Some notes/observations:

• This seems to only happen on *.tf.json files, but not on *.tf files directly
• When adding "public_network_access_enabled": null, to network_rulesets, the error disappears (and the default of true will be used)
• The same happens for trusted_service_access_enabled and virtual_network_rule, which are both also optional, according to the documentation.
• In the original project, we use CDKTF to generate Terraform JSON from TypeScript, which is then applied on a remote TFE server. This is why we're bound to use JSON instead of HCL directly. And it's also the reason why trusted_service_access_enabled and virtual_network_rule are already set to null, because CDKTF automatically does that. If the error is correct and to be expected when using JSON and omitting optional properties, I'll rather raise an issue at the CDKTF provider to simply add "public_network_access_enabled": null when it's omitted in the TypeScript source code.

[sreekanth3107]

I am facing the same issue with latest version and i created a issues - 18485, followed with suggestions but still having same issues

[Gerrit-K]

@sreekanth3107 no I don't think your issue is connected to this one. Yes, it's the same property, but most likely it was just the wrong property name in your tf file.
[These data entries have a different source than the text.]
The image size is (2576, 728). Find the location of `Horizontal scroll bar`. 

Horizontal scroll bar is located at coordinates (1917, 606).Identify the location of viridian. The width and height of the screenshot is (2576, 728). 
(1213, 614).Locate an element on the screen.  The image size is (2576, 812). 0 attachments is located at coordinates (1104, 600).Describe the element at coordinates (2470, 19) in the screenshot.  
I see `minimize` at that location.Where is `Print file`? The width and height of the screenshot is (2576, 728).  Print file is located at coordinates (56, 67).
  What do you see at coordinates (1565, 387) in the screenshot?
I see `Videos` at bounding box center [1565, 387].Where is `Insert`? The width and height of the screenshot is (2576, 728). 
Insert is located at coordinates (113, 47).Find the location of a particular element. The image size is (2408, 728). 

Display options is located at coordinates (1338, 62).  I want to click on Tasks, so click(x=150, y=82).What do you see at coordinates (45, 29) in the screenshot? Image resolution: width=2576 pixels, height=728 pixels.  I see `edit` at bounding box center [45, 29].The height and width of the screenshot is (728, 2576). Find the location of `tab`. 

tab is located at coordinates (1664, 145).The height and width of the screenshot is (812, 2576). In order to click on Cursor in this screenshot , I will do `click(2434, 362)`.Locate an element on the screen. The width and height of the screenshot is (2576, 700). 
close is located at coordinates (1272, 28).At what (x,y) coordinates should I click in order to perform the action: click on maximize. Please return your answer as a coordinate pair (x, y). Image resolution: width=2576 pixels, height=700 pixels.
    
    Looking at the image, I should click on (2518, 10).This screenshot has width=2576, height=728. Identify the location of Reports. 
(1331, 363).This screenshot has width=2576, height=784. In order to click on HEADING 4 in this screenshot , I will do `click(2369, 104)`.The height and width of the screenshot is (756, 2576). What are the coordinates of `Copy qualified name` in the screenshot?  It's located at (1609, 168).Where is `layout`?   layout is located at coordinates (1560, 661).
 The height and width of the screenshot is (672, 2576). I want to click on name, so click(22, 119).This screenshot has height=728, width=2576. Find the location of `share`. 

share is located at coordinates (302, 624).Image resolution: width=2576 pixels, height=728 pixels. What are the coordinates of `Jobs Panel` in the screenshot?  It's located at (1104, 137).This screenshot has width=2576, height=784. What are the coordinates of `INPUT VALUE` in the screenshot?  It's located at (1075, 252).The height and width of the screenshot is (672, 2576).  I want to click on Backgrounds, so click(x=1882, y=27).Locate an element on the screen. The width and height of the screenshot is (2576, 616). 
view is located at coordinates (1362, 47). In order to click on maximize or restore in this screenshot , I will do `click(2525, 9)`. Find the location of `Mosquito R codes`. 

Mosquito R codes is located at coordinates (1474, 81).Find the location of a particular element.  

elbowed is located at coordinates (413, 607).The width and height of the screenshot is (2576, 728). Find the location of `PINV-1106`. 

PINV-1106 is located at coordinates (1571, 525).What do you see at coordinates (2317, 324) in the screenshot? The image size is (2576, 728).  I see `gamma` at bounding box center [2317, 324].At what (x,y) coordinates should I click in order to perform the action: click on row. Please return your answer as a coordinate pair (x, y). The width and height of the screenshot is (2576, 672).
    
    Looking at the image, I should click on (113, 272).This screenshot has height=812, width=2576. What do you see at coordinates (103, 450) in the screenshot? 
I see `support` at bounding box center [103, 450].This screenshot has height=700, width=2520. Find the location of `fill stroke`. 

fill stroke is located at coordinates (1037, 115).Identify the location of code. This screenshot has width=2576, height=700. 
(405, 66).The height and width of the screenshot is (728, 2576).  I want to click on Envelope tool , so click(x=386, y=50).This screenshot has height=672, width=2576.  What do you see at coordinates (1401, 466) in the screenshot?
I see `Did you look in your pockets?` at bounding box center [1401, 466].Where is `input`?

For me it works with a HCL (not JSON!) file and public_network_access_enabled.

[thrubovc]

this discrepancy between the documentation and azurerm provider behavior has been present since v3.21.0 edit: here's some HCL code from my eventhub_namespace resource

  network_rulesets = [
    {
      default_action                 = "Deny"
      trusted_service_access_enabled = false
      ip_rule                        = null
      virtual_network_rule           = null
    }
  ]

this is correctly configured according to the documentation, but as of v3.21.0, it no longer works. It works when I add public_network_access_enabled = null but that's not clear from the documentation. Or am I missing something?